== Rows of pointing data ==
# # # #

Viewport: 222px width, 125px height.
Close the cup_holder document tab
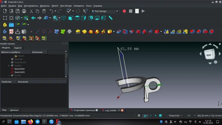tap(122, 110)
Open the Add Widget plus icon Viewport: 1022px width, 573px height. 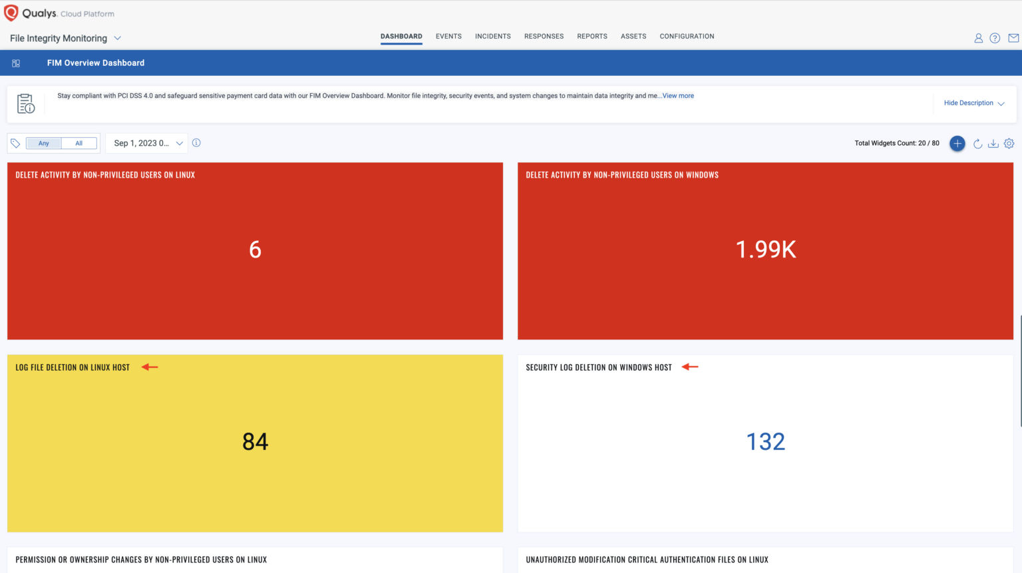coord(957,143)
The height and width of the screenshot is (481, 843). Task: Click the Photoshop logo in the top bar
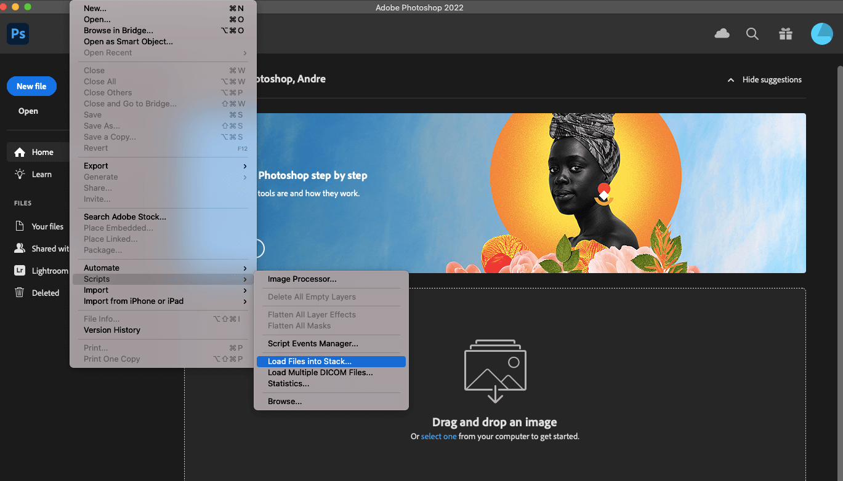tap(17, 34)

# # # #

== What to do ==
Please rewrite the material starting at the line that contains "The height and" and ending at the end of the material, changing "top bar" to "menu bar" and keeping everything else the same. Leave the pictures out of your answer.

== Solution for this task ==
The height and width of the screenshot is (481, 843). Task: Click the Photoshop logo in the menu bar
tap(17, 34)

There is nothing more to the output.